──────── EXERCISE MATERIALS

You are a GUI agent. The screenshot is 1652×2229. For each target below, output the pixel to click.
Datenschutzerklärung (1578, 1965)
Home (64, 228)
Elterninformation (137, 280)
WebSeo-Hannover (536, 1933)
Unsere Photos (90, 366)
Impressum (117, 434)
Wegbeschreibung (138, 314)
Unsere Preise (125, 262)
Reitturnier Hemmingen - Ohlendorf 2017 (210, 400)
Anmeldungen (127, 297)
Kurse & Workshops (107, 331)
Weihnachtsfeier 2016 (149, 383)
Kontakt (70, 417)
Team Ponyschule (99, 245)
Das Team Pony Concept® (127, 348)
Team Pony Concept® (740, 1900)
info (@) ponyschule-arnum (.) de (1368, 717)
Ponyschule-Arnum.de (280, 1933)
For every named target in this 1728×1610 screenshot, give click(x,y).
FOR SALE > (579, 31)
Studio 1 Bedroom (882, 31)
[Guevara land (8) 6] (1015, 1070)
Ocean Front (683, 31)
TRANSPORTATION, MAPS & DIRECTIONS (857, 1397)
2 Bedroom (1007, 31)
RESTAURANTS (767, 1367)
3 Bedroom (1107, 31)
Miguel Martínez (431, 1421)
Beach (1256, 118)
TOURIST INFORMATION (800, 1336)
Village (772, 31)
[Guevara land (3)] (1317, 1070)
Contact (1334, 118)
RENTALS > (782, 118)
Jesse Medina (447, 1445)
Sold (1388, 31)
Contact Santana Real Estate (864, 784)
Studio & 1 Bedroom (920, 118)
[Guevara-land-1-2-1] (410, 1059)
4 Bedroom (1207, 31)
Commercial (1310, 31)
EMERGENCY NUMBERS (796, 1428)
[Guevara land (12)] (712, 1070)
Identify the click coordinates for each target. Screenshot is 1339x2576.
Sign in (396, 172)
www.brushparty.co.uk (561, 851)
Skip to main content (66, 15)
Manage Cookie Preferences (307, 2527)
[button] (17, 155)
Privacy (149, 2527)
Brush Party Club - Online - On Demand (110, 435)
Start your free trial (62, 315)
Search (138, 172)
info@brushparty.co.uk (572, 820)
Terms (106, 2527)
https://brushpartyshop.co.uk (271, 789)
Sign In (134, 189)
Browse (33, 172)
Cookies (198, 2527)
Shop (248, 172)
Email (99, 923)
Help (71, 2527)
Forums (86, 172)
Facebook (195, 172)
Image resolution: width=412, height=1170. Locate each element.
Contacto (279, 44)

────────────────

§ TASK GOAL: Please give back exactly the lines of the listing above that run from the one containing "For every named" through the one containing "Terms (106, 2527)", and only those.

§ THE COMPLETED TASK:
For every named target in this 1728×1610 screenshot, give click(x,y).
FOR SALE > (579, 31)
Studio 1 Bedroom (882, 31)
[Guevara land (8) 6] (1015, 1070)
Ocean Front (683, 31)
TRANSPORTATION, MAPS & DIRECTIONS (857, 1397)
2 Bedroom (1007, 31)
RESTAURANTS (767, 1367)
3 Bedroom (1107, 31)
Miguel Martínez (431, 1421)
Beach (1256, 118)
TOURIST INFORMATION (800, 1336)
Village (772, 31)
[Guevara land (3)] (1317, 1070)
Contact (1334, 118)
RENTALS > (782, 118)
Jesse Medina (447, 1445)
Sold (1388, 31)
Contact Santana Real Estate (864, 784)
Studio & 1 Bedroom (920, 118)
[Guevara-land-1-2-1] (410, 1059)
4 Bedroom (1207, 31)
Commercial (1310, 31)
EMERGENCY NUMBERS (796, 1428)
[Guevara land (12)] (712, 1070)
Identify the click coordinates for each target. Screenshot is 1339x2576.
Sign in (396, 172)
www.brushparty.co.uk (561, 851)
Skip to main content (66, 15)
Manage Cookie Preferences (307, 2527)
[button] (17, 155)
Privacy (149, 2527)
Brush Party Club - Online - On Demand (110, 435)
Start your free trial (62, 315)
Search (138, 172)
info@brushparty.co.uk (572, 820)
Terms (106, 2527)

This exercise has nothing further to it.